Directions →
Using the records below, transcribe word for word the stretch from the line that contains "Where should I click to: Bookmark" through the line that contains "Task: Click the up-arrow 122 calls badge", both end lines included, and nothing else.

================================

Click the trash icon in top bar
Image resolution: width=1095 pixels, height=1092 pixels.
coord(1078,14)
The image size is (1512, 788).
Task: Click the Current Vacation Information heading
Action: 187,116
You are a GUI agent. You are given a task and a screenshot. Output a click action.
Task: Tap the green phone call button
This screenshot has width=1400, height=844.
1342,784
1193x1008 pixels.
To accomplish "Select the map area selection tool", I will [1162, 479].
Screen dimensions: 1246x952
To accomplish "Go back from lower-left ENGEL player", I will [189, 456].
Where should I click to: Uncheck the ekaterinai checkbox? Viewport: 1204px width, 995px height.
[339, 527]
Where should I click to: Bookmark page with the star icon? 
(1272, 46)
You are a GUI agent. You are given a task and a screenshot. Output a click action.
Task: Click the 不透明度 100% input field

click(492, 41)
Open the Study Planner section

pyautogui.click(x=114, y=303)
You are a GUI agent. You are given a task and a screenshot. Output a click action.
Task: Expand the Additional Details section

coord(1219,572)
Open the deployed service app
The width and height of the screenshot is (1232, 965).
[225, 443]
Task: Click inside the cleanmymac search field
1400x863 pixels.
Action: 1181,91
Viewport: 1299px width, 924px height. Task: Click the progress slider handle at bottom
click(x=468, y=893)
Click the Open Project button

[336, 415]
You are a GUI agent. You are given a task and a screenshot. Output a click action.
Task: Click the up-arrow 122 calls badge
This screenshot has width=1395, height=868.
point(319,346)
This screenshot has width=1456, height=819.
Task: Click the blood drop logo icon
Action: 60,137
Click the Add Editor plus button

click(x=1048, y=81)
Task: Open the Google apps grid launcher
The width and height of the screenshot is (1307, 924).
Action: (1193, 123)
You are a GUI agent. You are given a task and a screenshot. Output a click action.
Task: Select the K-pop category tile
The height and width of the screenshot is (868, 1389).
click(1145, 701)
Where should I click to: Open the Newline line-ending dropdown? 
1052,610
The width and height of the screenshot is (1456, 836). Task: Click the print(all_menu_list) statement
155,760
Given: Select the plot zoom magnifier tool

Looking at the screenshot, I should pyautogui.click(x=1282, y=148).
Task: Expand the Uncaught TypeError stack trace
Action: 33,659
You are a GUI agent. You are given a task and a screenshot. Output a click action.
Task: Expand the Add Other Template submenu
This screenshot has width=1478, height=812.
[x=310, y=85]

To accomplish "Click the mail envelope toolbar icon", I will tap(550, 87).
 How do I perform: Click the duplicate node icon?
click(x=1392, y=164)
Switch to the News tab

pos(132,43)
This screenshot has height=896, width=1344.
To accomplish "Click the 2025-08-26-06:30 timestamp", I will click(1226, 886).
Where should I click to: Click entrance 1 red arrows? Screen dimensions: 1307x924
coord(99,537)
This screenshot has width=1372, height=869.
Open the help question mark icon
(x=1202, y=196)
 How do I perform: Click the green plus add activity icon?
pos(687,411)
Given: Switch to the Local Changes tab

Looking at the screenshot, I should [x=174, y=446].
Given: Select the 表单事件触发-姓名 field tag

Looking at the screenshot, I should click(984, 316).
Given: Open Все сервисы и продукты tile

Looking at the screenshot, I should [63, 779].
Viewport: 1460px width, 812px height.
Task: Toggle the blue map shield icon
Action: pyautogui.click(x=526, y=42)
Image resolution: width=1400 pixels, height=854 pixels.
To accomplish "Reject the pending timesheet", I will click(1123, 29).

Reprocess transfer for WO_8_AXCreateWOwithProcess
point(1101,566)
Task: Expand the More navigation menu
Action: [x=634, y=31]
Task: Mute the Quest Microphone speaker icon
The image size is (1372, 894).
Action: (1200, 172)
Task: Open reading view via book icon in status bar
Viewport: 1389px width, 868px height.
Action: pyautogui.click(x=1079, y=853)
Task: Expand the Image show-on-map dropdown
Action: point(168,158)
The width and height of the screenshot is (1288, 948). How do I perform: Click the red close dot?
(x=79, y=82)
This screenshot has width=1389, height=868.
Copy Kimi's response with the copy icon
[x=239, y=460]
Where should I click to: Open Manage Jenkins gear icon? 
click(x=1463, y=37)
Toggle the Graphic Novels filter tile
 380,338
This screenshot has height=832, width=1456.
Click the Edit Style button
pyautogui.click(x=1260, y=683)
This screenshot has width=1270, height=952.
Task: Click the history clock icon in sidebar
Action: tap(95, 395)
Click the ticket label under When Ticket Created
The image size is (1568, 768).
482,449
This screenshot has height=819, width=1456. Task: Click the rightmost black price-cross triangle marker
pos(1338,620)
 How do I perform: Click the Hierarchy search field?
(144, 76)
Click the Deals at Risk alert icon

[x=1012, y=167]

================================

Solution →
Where should I click to: Bookmark page with the star icon? 
(1272, 46)
You are a GUI agent. You are given a task and a screenshot. Output a click action.
Task: Click the 不透明度 100% input field

click(492, 41)
Open the Study Planner section

pyautogui.click(x=114, y=303)
You are a GUI agent. You are given a task and a screenshot. Output a click action.
Task: Expand the Additional Details section

coord(1219,572)
Open the deployed service app
The width and height of the screenshot is (1232, 965).
[225, 443]
Task: Click inside the cleanmymac search field
1400x863 pixels.
Action: 1181,91
Viewport: 1299px width, 924px height. Task: Click the progress slider handle at bottom
click(x=468, y=893)
Click the Open Project button

[336, 415]
You are a GUI agent. You are given a task and a screenshot. Output a click action.
Task: Click the up-arrow 122 calls badge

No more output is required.